VA Accidentally Declares Thousands of Veterans Dead, Cancels Benefits
Benefits were accidentally terminated for more than 4,200 people.
— -- After Navy veteran Michael Rieker was declared dead last year, the Department of Veterans Affairs immediately cancelled his monthly benefit payments.
The only problem -- Rieker was alive and well.
Over the past five years, the VA has accidentally declared thousands of veterans dead and revoked their benefits.
“It was weird because I actually felt pretty good when I got up that morning,” Rieker jokingly told ABC affiliate WFTS. “To have someone tell you you were dead? I sort of took it with a grain of salt.”
But the financial implications are no joke.
Rieker, a Vietnam veteran receives $3,000 a month from the VA, turned to his Congressman, David Jolly, R-Fla., who discovered the VA made the same clerical mistake more than 4,000 times between 2011 and 2015, according to correspondence between Jolly and the VA.
“They will tell you statistically it is a very small number that this is happening to. And I appreciate that argument, I understand that,” Jolly told ABC. “But if you are in that small statistical number it is very real for you… That is a crisis for an individual.”

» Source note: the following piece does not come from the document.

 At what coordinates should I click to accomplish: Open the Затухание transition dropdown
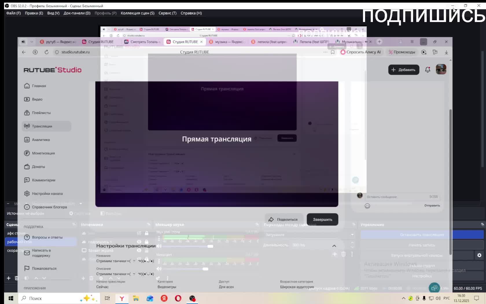[x=352, y=235]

In the correspondence, the VA says it is working to address the errors, updating its systems and instituting a new policy that sends a letter to the beneficiary’s address to confirm deaths.
The department did not return multiple requests for comment.
Jolly lauded the VA for “stepping up to get this done,” but said he is still learning of more cases.
“This is not a problem that is isolated but it is actually a problem that has been growing. We have not seen the impact of the VA’s new policy,” he said.